BEGIN Records to process

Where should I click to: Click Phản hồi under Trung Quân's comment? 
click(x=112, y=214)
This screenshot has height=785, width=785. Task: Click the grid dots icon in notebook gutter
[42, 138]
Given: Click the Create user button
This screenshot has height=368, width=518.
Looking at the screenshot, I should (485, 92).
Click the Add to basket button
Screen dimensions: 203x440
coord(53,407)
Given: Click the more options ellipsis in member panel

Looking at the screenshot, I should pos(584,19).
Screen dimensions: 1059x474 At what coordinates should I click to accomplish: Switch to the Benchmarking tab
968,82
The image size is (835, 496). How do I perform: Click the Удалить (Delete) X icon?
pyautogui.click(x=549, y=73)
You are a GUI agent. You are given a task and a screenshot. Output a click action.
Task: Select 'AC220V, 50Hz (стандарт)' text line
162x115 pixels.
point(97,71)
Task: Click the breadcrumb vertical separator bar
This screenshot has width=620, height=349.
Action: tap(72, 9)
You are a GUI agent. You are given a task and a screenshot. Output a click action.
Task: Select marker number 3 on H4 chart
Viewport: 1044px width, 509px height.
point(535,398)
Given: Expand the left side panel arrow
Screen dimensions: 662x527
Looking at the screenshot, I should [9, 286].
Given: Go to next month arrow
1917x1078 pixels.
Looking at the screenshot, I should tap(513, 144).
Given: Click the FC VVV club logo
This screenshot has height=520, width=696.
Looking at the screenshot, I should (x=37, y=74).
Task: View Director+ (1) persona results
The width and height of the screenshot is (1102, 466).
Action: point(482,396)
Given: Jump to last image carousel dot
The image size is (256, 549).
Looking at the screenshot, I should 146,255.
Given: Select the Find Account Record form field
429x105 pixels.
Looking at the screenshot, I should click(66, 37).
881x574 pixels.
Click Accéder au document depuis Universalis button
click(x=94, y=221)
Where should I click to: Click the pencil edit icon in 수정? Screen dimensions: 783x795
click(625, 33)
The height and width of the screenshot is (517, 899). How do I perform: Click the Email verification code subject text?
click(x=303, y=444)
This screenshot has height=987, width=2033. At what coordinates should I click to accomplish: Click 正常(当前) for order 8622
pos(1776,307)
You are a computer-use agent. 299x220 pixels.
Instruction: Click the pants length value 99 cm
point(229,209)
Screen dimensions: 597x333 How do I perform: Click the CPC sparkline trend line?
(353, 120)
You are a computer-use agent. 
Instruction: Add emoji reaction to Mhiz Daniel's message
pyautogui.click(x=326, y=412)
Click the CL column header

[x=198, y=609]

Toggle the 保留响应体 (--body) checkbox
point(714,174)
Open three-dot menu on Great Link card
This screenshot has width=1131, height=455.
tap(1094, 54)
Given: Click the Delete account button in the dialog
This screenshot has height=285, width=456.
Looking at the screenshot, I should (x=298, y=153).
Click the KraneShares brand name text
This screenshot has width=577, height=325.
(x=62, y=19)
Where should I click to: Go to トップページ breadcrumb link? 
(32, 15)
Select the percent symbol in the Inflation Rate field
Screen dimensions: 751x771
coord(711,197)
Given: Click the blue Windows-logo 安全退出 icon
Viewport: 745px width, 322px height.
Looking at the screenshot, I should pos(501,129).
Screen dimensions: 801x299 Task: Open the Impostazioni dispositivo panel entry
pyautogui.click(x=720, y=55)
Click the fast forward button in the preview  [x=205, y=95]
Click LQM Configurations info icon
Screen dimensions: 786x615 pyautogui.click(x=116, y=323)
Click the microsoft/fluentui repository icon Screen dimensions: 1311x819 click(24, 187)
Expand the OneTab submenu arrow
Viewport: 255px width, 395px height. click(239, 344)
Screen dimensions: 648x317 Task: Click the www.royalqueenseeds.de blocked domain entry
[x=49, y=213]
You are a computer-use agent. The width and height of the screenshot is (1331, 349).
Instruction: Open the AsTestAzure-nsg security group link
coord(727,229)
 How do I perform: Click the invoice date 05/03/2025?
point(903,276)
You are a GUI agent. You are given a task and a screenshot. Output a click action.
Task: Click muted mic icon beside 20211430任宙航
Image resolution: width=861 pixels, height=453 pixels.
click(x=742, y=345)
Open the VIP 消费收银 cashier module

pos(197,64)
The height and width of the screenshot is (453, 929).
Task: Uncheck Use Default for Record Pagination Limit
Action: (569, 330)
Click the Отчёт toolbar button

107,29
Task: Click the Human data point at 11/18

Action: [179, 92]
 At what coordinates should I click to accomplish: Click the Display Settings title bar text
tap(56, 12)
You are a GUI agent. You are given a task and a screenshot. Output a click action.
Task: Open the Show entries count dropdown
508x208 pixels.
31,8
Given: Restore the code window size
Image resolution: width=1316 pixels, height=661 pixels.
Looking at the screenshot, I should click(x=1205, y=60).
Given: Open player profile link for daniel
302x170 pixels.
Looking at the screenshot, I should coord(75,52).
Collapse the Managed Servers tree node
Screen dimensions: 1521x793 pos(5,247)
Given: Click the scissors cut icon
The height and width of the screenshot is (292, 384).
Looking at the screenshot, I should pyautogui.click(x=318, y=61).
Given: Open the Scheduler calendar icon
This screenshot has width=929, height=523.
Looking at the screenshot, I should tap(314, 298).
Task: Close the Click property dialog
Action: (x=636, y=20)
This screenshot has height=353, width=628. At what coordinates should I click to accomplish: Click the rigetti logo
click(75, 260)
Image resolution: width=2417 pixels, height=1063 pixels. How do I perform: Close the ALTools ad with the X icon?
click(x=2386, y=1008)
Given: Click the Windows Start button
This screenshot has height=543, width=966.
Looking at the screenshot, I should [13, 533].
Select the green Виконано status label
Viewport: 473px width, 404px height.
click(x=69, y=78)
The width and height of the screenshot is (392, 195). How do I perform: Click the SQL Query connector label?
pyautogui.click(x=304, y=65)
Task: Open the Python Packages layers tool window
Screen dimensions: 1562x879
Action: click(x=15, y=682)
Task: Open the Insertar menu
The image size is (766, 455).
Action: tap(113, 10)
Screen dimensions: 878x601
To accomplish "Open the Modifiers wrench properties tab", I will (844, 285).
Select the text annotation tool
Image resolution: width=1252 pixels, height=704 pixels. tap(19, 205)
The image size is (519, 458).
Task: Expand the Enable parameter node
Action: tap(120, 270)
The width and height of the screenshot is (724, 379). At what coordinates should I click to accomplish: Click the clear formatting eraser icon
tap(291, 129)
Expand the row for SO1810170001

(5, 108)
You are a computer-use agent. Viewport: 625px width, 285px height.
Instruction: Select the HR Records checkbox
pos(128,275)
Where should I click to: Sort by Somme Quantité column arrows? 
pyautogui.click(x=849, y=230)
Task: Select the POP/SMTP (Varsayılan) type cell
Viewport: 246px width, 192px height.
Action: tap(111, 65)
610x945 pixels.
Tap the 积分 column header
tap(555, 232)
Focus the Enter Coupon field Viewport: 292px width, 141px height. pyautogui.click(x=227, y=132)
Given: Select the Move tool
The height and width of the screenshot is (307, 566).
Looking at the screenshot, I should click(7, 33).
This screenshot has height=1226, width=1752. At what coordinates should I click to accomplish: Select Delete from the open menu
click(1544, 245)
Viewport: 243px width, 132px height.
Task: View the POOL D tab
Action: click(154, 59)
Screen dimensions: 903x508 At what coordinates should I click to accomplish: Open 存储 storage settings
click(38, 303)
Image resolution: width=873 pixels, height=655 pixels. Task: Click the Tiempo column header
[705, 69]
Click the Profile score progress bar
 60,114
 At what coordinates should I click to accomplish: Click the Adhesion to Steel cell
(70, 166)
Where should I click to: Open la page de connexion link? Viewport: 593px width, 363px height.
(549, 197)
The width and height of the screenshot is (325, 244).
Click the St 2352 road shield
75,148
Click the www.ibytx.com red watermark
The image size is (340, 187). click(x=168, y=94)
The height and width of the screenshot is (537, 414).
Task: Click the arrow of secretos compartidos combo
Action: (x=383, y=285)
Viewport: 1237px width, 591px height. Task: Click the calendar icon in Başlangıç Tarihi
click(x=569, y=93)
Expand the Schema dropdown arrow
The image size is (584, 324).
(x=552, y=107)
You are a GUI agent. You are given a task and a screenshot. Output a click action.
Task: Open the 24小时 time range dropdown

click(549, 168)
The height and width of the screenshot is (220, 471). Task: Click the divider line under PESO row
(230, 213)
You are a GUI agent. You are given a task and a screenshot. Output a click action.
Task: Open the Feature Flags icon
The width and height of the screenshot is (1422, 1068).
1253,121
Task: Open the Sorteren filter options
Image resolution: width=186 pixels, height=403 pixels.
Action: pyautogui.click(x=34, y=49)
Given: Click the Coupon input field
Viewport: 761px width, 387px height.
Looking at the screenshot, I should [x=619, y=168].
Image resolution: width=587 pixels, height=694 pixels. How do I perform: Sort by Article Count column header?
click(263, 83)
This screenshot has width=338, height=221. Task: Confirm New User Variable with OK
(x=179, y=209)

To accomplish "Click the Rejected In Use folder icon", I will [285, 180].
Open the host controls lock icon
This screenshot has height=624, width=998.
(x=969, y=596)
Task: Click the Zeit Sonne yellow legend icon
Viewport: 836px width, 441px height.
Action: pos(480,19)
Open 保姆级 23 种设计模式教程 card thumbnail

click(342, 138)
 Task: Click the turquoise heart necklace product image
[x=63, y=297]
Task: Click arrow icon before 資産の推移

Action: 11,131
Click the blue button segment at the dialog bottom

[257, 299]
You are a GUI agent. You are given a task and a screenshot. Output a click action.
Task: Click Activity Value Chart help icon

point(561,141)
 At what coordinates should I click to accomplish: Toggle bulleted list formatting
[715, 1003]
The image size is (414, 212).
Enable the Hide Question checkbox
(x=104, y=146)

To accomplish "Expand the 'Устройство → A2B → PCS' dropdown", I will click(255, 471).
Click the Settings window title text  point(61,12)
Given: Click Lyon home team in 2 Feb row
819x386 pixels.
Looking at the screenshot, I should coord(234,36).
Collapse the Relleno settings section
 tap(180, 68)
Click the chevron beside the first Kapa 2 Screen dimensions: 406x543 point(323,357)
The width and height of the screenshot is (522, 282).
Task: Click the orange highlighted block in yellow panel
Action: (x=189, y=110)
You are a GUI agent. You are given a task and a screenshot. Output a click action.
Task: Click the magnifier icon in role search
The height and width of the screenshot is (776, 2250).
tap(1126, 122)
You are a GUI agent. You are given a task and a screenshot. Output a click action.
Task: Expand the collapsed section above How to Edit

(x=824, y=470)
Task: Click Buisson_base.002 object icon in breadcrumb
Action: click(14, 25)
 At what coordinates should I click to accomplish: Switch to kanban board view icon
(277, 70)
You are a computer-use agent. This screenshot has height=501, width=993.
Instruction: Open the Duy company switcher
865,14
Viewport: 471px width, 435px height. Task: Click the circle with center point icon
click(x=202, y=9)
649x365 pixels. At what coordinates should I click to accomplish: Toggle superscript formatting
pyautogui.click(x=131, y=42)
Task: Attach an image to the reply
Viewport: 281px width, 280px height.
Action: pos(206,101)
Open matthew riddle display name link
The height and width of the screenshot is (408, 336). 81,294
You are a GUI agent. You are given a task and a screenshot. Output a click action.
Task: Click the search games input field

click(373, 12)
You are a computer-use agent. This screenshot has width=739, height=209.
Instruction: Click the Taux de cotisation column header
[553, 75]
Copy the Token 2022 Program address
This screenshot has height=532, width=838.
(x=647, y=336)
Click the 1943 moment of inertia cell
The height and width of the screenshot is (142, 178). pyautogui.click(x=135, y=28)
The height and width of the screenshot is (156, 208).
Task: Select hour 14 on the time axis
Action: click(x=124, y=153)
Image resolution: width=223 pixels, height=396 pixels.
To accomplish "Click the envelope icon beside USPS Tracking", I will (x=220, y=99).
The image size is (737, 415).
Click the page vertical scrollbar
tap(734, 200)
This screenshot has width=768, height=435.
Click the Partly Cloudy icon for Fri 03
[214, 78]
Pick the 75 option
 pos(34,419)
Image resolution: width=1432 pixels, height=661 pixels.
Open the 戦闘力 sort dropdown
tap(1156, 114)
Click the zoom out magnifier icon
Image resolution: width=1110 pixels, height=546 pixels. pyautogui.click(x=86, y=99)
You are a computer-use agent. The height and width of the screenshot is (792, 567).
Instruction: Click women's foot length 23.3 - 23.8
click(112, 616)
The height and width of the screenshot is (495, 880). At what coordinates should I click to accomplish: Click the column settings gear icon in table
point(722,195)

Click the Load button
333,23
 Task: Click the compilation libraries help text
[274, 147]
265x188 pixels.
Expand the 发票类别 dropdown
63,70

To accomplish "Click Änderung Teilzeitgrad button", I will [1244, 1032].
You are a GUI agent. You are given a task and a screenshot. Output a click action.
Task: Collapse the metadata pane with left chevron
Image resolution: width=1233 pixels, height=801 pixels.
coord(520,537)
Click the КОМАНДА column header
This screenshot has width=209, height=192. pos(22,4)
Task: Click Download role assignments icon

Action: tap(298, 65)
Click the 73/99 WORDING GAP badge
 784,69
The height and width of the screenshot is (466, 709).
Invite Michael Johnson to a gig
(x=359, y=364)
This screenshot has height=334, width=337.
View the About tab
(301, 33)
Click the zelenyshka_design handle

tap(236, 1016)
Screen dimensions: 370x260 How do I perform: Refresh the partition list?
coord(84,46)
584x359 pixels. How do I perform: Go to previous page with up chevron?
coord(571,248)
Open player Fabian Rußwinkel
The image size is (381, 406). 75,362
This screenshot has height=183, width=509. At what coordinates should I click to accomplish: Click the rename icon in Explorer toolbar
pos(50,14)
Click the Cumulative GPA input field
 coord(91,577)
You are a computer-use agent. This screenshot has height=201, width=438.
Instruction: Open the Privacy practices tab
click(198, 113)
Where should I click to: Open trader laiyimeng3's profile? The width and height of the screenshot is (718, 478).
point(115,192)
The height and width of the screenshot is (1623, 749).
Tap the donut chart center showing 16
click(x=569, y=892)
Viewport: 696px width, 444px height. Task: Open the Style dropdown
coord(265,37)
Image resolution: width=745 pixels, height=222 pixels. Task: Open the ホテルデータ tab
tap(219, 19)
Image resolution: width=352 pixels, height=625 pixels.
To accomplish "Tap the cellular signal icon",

END Records to process

→ **The exercise**: Format the lines of the records from the one containing "The width and height of the screenshot is (325, 244)." through the one containing "(x=969, y=596)", both included, as a Markdown table with columns Row and Line. Give each line its own numbered row and leave out blank lines.

→ **Solved exercise**:
| Row | Line |
|---|---|
| 1 | The width and height of the screenshot is (325, 244). |
| 2 | Click the St 2352 road shield |
| 3 | 75,148 |
| 4 | Click the www.ibytx.com red watermark |
| 5 | The image size is (340, 187). click(x=168, y=94) |
| 6 | The height and width of the screenshot is (537, 414). |
| 7 | Task: Click the arrow of secretos compartidos combo |
| 8 | Action: (x=383, y=285) |
| 9 | Viewport: 1237px width, 591px height. Task: Click the calendar icon in Başlangıç Tarihi |
| 10 | click(x=569, y=93) |
| 11 | Expand the Schema dropdown arrow |
| 12 | The image size is (584, 324). |
| 13 | (x=552, y=107) |
| 14 | You are a GUI agent. You are given a task and a screenshot. Output a click action. |
| 15 | Task: Open the 24小时 time range dropdown |
| 16 | click(549, 168) |
| 17 | The height and width of the screenshot is (220, 471). Task: Click the divider line under PESO row |
| 18 | (230, 213) |
| 19 | You are a GUI agent. You are given a task and a screenshot. Output a click action. |
| 20 | Task: Open the Feature Flags icon |
| 21 | The width and height of the screenshot is (1422, 1068). |
| 22 | 1253,121 |
| 23 | Task: Open the Sorteren filter options |
| 24 | Image resolution: width=186 pixels, height=403 pixels. |
| 25 | Action: pyautogui.click(x=34, y=49) |
| 26 | Given: Click the Coupon input field |
| 27 | Viewport: 761px width, 387px height. |
| 28 | Looking at the screenshot, I should [x=619, y=168]. |
| 29 | Image resolution: width=587 pixels, height=694 pixels. How do I perform: Sort by Article Count column header? |
| 30 | click(263, 83) |
| 31 | This screenshot has width=338, height=221. Task: Confirm New User Variable with OK |
| 32 | (x=179, y=209) |
| 33 | To accomplish "Click the Rejected In Use folder icon", I will [285, 180]. |
| 34 | Open the host controls lock icon |
| 35 | This screenshot has height=624, width=998. |
| 36 | (x=969, y=596) |